Osella said he arrived at Thiruvananthapuram airport early Thursday morning via Dubai on an Emirate flight. As he was about to leave the aircraft, he was told to contact the flight assistants, who led him to a person who was waiting for him outside. “I was taken to the immigration desk, and processed as it is normally done. But after they scanned my passport, took my photo and fingerprints, they told me that I was not allowed to enter India, and that I would be deported immediately,” said Osella, adding that “indeed, the decision had already been taken prior to my arrival, as an Emirates employee was already there to arrange my deportation via Dubai flight”.

When asked if he was told why he was being deported, Osella said, “The immigration personnel and the immigration supervisor were extremely unfriendly and impolite. They refused to explain why I was not allowed in, and deported. (They) only said that it was a ‘government of India decision/order’.”

He added that his one-year research visa expires only mid-April “and my return flight was well before the expiry date. Yes, I have a couple of old visas to Pakistan in my passport because I am a South Asia specialist. These visas have never stopped me (from) being granted entry into Kerala or India,” he said.

Osella, whose association with India, especially Kerala, started in the late 1980s, has published extensively on the lives of people, relationships, trends and reforms within communities in the state.
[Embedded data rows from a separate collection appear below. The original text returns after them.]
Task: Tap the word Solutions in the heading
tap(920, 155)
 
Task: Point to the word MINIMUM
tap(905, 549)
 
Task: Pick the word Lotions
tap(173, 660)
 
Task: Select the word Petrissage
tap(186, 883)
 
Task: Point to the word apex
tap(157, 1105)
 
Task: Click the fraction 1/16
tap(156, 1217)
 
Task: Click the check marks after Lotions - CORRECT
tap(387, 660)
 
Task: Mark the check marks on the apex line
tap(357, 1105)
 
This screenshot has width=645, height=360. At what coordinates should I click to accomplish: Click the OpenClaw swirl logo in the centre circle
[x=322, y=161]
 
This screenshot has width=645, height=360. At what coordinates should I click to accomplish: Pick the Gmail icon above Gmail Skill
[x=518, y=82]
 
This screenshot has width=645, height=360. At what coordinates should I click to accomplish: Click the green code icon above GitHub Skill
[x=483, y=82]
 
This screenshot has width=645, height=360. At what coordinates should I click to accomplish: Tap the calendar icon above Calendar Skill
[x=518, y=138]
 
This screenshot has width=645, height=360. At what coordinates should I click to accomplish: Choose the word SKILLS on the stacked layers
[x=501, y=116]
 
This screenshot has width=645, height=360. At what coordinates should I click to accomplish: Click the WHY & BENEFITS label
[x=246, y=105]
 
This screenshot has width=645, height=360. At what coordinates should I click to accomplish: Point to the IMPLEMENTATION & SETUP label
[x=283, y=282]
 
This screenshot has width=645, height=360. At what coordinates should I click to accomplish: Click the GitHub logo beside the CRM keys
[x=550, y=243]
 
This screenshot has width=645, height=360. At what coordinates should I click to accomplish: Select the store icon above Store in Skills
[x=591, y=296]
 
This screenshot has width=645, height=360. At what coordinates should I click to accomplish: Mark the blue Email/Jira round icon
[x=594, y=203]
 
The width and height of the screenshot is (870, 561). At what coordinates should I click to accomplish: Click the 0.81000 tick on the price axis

Among his recent works is an exploration of the emergence of various strands of Islamic reforms in Kerala, and the relationship between religious practice, politics and economic action.

He is also researching artisanal fisherfolk and their attitudes towards risk across the whole range of their activities — an area that was also the focus of the conference he was to attend: ‘Emerging themes connected to the livelihood and lifeworld of Kerala’s coastal communities’.

An academic who has known Osella and his work for several years spoke on condition of anonymity and said he was surprised at the decision to deport the scholar since his work rarely touched upon hot-button political issues of the day. “He was known for his careful approach. Though he studied a lot about the Muslim community in Kerala, these were works that he did at least a decade ago and he always stayed away from political Islam and related controversial topics,” the academic said.

One of the organisers of the conference said, “Neither the conference nor the organisers had anything politically sensitive as it was being jointly organised with government agencies, universities and some of the top academics.”